If a line of the records holds the word "legend", copy it out.

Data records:
········

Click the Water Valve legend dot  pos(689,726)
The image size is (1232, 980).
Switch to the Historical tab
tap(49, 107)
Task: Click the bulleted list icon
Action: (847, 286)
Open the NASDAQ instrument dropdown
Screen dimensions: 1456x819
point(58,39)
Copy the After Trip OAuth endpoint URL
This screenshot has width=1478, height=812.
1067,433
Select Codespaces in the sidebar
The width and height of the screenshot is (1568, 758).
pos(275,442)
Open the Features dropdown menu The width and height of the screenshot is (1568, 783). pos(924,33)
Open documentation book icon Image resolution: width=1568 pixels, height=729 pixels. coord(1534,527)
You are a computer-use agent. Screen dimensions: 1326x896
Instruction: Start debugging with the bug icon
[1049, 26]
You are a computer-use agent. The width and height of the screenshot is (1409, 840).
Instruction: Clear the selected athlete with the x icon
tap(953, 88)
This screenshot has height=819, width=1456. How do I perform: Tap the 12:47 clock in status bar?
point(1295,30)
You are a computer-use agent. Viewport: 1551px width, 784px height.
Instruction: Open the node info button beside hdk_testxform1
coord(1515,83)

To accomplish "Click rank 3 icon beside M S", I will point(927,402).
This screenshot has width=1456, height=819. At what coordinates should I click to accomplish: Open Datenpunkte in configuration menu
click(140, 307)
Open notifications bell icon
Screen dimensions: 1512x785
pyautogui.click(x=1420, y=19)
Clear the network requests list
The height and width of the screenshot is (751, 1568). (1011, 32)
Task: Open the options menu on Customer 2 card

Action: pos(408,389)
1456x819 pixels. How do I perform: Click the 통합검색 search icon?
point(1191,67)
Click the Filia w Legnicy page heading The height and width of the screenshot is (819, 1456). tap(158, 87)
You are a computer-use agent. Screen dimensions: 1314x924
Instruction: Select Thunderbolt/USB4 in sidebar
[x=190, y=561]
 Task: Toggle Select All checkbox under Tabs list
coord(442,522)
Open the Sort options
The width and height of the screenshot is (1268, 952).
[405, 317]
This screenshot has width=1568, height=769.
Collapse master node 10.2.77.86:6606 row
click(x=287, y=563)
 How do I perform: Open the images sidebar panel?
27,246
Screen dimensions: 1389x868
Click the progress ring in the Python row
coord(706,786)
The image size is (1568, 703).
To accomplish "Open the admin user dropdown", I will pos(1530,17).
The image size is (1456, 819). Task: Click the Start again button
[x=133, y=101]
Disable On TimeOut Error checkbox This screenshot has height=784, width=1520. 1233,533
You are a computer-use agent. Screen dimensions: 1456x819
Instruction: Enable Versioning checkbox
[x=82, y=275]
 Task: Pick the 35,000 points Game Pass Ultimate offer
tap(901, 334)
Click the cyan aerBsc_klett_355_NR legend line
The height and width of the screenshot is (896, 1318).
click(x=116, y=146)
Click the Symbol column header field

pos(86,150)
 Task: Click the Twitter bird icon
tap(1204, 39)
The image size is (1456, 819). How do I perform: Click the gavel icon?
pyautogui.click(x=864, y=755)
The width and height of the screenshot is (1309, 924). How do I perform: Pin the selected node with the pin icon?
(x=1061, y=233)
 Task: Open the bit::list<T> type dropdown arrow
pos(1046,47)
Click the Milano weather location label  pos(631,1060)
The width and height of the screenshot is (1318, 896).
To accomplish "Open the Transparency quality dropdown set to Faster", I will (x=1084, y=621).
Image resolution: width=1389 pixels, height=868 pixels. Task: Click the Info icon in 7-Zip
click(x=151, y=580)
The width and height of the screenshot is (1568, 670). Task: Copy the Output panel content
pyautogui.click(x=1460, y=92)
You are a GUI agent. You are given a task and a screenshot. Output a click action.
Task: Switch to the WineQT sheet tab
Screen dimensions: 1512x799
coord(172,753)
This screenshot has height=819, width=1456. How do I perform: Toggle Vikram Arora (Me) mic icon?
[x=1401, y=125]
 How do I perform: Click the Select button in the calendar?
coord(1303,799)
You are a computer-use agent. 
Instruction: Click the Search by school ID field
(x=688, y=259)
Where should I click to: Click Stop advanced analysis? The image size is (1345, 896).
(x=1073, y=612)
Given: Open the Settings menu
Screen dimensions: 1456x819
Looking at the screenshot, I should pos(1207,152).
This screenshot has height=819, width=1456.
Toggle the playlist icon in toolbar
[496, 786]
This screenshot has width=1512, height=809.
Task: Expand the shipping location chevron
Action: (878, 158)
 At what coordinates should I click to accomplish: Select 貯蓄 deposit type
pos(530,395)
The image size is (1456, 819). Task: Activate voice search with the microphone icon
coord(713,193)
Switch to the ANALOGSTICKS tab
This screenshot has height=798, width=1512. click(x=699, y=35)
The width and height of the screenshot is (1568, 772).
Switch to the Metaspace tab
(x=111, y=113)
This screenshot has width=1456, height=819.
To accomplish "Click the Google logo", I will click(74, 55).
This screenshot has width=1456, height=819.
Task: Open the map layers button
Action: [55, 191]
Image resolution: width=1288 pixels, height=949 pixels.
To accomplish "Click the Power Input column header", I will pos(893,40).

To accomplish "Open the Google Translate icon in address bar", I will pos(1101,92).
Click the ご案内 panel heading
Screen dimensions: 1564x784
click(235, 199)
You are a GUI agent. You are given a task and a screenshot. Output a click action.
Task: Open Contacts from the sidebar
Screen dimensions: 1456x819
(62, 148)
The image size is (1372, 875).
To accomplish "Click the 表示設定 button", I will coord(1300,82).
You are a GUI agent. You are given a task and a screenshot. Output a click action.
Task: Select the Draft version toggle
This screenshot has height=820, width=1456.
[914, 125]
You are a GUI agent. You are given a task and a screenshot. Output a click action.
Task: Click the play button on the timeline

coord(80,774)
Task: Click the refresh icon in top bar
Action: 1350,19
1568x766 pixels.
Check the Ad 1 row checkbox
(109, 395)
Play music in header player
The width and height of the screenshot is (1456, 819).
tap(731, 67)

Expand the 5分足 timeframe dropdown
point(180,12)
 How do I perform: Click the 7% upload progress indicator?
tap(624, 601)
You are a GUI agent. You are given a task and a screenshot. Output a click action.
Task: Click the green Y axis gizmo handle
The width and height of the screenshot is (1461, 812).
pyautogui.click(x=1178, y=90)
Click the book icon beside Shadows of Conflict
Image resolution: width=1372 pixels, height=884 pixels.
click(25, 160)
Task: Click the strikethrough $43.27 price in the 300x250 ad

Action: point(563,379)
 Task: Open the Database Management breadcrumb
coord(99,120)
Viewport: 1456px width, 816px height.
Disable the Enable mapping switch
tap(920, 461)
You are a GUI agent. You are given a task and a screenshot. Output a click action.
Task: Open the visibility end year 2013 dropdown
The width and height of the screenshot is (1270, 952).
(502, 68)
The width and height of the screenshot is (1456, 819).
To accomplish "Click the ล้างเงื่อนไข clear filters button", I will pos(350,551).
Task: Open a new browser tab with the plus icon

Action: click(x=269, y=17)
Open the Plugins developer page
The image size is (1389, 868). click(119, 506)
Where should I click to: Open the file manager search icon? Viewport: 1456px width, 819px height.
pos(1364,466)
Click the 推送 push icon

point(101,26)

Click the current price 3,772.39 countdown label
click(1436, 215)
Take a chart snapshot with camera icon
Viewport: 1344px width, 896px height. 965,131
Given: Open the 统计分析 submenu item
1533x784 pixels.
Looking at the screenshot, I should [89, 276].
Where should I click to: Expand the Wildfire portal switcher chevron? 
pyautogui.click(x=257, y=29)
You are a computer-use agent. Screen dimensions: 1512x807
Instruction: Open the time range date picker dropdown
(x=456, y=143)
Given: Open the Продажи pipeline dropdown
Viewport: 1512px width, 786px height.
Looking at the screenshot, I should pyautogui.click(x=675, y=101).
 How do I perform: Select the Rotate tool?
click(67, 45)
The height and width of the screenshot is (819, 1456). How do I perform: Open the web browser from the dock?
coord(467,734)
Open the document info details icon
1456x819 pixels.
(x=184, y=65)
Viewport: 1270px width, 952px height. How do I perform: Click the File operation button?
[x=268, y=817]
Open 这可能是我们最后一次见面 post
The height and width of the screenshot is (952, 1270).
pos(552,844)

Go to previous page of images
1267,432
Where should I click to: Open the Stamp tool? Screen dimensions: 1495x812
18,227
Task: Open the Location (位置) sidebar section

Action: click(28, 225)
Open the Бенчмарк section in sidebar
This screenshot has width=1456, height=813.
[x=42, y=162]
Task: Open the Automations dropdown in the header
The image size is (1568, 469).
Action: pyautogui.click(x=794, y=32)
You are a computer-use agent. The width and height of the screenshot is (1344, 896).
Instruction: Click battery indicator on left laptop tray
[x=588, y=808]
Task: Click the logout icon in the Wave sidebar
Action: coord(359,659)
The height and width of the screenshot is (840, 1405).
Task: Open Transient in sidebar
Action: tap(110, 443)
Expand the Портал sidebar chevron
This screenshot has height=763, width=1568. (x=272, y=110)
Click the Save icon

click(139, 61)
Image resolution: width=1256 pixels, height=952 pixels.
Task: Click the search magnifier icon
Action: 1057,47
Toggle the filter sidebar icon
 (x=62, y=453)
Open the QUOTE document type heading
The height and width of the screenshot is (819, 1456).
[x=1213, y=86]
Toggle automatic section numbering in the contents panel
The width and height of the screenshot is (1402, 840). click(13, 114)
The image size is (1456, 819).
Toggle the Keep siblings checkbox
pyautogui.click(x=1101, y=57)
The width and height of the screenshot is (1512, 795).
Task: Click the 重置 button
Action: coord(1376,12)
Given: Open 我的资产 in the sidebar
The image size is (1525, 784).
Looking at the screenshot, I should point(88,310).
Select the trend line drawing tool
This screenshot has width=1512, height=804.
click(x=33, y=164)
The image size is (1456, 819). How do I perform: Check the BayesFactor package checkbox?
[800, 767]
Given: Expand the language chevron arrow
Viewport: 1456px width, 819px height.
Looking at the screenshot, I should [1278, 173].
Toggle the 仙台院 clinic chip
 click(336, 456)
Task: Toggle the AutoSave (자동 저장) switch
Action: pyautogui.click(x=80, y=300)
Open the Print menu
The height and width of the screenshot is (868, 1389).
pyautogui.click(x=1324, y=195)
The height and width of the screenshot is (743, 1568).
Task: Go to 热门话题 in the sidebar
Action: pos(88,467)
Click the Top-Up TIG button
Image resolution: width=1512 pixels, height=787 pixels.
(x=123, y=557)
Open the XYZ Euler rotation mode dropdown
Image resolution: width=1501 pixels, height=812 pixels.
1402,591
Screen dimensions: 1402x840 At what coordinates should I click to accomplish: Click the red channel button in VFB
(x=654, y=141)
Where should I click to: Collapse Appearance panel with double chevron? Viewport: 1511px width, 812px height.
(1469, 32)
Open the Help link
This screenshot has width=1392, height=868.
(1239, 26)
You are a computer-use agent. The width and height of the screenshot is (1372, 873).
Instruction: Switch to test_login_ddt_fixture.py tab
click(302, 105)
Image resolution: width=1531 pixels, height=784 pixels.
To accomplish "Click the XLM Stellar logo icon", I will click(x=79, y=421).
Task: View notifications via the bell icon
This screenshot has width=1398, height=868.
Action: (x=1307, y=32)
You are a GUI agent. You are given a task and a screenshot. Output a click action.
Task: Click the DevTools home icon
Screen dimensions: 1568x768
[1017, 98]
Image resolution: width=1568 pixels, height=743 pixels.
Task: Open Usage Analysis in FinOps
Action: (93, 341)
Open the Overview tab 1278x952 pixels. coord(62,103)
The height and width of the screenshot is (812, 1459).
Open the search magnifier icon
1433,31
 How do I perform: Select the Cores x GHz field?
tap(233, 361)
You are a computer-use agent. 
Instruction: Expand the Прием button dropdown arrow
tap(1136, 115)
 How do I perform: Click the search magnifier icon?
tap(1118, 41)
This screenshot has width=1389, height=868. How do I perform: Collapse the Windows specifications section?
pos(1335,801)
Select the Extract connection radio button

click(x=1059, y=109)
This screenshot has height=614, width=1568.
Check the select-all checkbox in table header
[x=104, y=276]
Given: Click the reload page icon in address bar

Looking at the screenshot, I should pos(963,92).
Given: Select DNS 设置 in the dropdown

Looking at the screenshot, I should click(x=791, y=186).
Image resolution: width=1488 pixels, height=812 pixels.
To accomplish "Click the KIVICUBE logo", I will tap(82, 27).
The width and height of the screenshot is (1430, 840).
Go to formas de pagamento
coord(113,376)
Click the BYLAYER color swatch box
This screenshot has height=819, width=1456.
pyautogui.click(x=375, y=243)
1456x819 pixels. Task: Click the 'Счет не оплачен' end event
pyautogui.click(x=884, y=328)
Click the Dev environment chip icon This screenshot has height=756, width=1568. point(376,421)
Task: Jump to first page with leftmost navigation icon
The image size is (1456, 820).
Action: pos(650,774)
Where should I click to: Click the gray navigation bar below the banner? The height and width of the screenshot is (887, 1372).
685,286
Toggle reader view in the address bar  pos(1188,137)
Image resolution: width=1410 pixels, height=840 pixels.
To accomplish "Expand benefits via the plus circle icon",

········

• [Completed task]:
Click the Water Valve legend dot  pos(689,726)
Click the cyan aerBsc_klett_355_NR legend line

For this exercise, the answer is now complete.